Segment Open
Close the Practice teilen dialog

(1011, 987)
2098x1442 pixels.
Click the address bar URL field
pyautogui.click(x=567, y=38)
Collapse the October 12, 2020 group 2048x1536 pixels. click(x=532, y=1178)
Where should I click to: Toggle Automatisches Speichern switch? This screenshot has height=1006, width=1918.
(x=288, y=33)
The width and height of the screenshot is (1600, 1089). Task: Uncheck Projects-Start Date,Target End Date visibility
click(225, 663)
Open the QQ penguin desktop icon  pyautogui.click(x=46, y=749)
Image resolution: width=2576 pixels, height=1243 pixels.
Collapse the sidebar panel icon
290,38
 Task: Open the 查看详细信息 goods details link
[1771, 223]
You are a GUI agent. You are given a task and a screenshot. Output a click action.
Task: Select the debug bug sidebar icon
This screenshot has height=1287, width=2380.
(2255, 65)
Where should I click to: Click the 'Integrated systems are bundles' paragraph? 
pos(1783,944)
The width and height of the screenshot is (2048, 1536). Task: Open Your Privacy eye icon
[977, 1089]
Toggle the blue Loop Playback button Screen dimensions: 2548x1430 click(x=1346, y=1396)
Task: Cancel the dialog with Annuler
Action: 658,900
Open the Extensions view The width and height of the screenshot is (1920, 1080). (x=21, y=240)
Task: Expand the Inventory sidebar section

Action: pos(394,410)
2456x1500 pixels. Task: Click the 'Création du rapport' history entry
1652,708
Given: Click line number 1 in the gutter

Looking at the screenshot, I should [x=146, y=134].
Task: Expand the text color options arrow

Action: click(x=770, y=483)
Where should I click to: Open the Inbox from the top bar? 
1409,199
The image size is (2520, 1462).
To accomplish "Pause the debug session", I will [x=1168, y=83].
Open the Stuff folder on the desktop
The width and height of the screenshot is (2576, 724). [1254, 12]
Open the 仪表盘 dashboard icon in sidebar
Segment Closed
The lines to copy are those in the listing that contain the word "debug".

> _Finished task_
Task: Select the debug bug sidebar icon
To accomplish "Pause the debug session", I will [x=1168, y=83].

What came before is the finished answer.